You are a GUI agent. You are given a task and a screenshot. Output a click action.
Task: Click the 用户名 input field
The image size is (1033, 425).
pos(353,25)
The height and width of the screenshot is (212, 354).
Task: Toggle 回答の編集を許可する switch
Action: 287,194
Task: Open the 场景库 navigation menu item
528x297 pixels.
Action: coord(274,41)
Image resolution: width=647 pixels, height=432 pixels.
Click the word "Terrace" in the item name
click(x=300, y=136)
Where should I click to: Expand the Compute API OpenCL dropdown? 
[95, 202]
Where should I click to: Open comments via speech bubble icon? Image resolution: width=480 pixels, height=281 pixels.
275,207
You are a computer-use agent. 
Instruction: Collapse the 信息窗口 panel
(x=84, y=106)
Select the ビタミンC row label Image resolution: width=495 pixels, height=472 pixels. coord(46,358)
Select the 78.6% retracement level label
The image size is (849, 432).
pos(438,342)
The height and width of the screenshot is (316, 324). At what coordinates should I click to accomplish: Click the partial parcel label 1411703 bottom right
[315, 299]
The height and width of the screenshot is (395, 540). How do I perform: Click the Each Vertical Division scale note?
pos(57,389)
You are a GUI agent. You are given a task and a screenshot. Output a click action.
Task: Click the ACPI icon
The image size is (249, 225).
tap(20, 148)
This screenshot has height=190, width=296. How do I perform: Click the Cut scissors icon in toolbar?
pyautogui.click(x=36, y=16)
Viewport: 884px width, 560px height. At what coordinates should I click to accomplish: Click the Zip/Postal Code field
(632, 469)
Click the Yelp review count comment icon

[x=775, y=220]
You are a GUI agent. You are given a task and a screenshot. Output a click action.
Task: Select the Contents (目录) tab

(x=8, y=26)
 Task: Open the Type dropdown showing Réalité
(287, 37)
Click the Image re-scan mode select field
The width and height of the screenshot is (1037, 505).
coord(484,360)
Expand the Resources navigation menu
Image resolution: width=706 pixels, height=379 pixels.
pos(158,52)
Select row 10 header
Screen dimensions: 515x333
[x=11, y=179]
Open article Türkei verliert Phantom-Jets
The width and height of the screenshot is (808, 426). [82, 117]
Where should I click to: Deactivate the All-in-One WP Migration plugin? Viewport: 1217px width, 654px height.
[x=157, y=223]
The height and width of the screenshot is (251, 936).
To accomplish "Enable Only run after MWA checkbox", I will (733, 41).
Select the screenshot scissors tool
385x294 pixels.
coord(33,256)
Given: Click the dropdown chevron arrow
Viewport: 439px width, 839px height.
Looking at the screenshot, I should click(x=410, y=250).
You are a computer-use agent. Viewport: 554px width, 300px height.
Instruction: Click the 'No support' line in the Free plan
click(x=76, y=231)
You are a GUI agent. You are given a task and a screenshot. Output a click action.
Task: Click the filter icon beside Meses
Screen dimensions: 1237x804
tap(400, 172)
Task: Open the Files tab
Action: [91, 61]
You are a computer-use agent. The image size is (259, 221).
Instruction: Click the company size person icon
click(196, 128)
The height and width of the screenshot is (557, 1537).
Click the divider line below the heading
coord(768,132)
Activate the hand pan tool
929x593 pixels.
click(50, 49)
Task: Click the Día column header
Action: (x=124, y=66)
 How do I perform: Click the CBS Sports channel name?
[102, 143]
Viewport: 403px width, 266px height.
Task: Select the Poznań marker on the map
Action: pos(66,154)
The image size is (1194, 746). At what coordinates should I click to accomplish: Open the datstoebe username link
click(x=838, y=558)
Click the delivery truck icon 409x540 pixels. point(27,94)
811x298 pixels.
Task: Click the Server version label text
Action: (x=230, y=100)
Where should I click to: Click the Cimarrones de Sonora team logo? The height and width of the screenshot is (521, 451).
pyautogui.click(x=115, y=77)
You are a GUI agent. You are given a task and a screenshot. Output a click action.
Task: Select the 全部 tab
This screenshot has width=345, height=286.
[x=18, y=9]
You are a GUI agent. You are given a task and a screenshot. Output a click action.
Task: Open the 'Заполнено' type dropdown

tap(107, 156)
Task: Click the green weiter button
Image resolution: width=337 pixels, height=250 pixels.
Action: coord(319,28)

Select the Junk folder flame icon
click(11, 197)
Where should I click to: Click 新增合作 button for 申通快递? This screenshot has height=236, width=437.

| Your assignment |
Reproduce the data exactly, character for character.

| Task result |
You are a GUI agent. You are given a task and a screenshot. Output a click action.
Task: Click the 用户名 input field
The image size is (1033, 425).
pos(353,25)
The height and width of the screenshot is (212, 354).
Task: Toggle 回答の編集を許可する switch
Action: 287,194
Task: Open the 场景库 navigation menu item
528x297 pixels.
Action: coord(274,41)
Image resolution: width=647 pixels, height=432 pixels.
Click the word "Terrace" in the item name
click(x=300, y=136)
Where should I click to: Expand the Compute API OpenCL dropdown? 
[95, 202]
Where should I click to: Open comments via speech bubble icon? Image resolution: width=480 pixels, height=281 pixels.
275,207
You are a computer-use agent. 
Instruction: Collapse the 信息窗口 panel
(x=84, y=106)
Select the ビタミンC row label Image resolution: width=495 pixels, height=472 pixels. coord(46,358)
Select the 78.6% retracement level label
The image size is (849, 432).
pos(438,342)
The height and width of the screenshot is (316, 324). At what coordinates should I click to accomplish: Click the partial parcel label 1411703 bottom right
[315, 299]
The height and width of the screenshot is (395, 540). How do I perform: Click the Each Vertical Division scale note?
pos(57,389)
You are a GUI agent. You are given a task and a screenshot. Output a click action.
Task: Click the ACPI icon
The image size is (249, 225).
tap(20, 148)
This screenshot has height=190, width=296. How do I perform: Click the Cut scissors icon in toolbar?
pyautogui.click(x=36, y=16)
Viewport: 884px width, 560px height. At what coordinates should I click to accomplish: Click the Zip/Postal Code field
(632, 469)
Click the Yelp review count comment icon

[x=775, y=220]
You are a GUI agent. You are given a task and a screenshot. Output a click action.
Task: Select the Contents (目录) tab

(x=8, y=26)
 Task: Open the Type dropdown showing Réalité
(287, 37)
Click the Image re-scan mode select field
The width and height of the screenshot is (1037, 505).
coord(484,360)
Expand the Resources navigation menu
Image resolution: width=706 pixels, height=379 pixels.
pos(158,52)
Select row 10 header
Screen dimensions: 515x333
[x=11, y=179]
Open article Türkei verliert Phantom-Jets
The width and height of the screenshot is (808, 426). [82, 117]
Where should I click to: Deactivate the All-in-One WP Migration plugin? Viewport: 1217px width, 654px height.
[x=157, y=223]
The height and width of the screenshot is (251, 936).
To accomplish "Enable Only run after MWA checkbox", I will (733, 41).
Select the screenshot scissors tool
385x294 pixels.
coord(33,256)
Given: Click the dropdown chevron arrow
Viewport: 439px width, 839px height.
Looking at the screenshot, I should click(x=410, y=250).
You are a computer-use agent. Viewport: 554px width, 300px height.
Instruction: Click the 'No support' line in the Free plan
click(x=76, y=231)
You are a GUI agent. You are given a task and a screenshot. Output a click action.
Task: Click the filter icon beside Meses
Screen dimensions: 1237x804
tap(400, 172)
Task: Open the Files tab
Action: [91, 61]
You are a computer-use agent. The image size is (259, 221).
Instruction: Click the company size person icon
click(196, 128)
The height and width of the screenshot is (557, 1537).
Click the divider line below the heading
coord(768,132)
Activate the hand pan tool
929x593 pixels.
click(50, 49)
Task: Click the Día column header
Action: (x=124, y=66)
 How do I perform: Click the CBS Sports channel name?
[102, 143]
Viewport: 403px width, 266px height.
Task: Select the Poznań marker on the map
Action: pos(66,154)
The image size is (1194, 746). At what coordinates should I click to accomplish: Open the datstoebe username link
click(x=838, y=558)
Click the delivery truck icon 409x540 pixels. point(27,94)
811x298 pixels.
Task: Click the Server version label text
Action: (x=230, y=100)
Where should I click to: Click the Cimarrones de Sonora team logo? The height and width of the screenshot is (521, 451).
pyautogui.click(x=115, y=77)
You are a GUI agent. You are given a task and a screenshot. Output a click action.
Task: Select the 全部 tab
This screenshot has width=345, height=286.
[x=18, y=9]
You are a GUI agent. You are given a task and a screenshot. Output a click action.
Task: Open the 'Заполнено' type dropdown

tap(107, 156)
Task: Click the green weiter button
Image resolution: width=337 pixels, height=250 pixels.
Action: coord(319,28)

Select the Junk folder flame icon
click(11, 197)
Where should I click to: Click 新增合作 button for 申通快递? This screenshot has height=236, width=437.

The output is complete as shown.